** LISTED RECORDS follows **
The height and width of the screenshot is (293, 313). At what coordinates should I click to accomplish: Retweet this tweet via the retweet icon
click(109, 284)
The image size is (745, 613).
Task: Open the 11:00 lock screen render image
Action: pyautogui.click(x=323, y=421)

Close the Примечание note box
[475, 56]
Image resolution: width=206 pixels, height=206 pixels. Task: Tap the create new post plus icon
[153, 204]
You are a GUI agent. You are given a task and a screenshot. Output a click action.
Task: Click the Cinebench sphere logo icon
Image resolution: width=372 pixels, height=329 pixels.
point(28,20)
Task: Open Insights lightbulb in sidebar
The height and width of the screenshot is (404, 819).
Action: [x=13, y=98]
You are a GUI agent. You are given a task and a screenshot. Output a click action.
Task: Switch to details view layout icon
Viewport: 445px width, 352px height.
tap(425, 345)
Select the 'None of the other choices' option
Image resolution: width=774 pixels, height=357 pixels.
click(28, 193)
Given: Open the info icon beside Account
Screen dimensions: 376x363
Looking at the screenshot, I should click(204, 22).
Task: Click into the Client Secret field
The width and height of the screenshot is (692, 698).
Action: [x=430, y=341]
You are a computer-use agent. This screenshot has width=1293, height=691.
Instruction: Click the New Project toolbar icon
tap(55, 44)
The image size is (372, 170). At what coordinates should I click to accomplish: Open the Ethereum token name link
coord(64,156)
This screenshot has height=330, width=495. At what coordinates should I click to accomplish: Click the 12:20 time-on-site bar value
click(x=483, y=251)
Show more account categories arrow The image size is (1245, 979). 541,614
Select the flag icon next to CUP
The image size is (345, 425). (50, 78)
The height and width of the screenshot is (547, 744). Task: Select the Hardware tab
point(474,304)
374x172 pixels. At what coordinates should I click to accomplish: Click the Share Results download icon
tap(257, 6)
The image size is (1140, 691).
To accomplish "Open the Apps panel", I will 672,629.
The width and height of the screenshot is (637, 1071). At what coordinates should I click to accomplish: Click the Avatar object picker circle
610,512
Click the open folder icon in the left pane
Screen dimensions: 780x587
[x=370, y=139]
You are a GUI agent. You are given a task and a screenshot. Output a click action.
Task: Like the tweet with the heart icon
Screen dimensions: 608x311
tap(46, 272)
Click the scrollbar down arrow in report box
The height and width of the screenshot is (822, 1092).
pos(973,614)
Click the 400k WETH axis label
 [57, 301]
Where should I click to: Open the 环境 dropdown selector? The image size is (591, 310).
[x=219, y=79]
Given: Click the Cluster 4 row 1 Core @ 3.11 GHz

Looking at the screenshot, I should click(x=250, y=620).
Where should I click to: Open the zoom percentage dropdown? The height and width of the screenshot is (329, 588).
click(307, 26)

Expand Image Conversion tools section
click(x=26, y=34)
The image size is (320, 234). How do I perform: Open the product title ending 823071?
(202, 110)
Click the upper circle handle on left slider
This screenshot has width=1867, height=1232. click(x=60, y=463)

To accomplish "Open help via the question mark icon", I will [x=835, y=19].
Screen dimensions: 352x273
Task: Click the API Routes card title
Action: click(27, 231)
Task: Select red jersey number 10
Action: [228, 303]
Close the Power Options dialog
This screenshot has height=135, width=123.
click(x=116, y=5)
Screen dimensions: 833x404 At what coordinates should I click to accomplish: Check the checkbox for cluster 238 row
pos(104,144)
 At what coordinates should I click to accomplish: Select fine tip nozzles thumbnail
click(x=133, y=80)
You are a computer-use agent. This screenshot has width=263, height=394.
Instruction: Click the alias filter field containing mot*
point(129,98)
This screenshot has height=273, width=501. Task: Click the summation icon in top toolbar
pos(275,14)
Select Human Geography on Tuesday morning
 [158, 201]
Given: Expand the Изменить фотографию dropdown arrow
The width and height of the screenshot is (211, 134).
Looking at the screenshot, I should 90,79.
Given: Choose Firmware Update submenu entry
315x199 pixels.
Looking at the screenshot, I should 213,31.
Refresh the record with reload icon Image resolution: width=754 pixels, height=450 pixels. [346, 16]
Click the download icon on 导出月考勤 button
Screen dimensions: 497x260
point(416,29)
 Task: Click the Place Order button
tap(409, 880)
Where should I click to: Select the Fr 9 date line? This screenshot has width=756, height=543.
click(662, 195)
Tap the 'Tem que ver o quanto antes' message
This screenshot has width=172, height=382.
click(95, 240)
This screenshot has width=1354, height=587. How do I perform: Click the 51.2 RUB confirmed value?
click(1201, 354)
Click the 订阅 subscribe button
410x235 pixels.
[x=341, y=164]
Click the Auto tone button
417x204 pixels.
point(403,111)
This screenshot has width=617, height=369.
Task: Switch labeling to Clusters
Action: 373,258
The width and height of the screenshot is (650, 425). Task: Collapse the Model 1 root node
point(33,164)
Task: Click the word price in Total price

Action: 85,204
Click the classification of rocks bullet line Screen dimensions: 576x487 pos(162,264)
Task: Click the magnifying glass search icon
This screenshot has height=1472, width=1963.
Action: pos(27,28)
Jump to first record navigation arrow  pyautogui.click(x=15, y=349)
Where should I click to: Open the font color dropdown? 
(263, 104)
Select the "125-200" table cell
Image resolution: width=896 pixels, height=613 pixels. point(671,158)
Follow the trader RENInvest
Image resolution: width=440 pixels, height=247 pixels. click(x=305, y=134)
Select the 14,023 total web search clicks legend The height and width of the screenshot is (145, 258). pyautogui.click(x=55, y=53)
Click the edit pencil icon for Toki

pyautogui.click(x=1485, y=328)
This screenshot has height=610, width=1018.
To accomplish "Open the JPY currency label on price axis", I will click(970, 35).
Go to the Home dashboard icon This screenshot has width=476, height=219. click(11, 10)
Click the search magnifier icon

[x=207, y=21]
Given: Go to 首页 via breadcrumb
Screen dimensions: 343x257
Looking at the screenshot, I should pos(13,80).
** End of LISTED RECORDS **
TRY IT — Reply with a lone number, the count of lines in the data that include the string "arrow".

WRITTEN SOLUTION — 4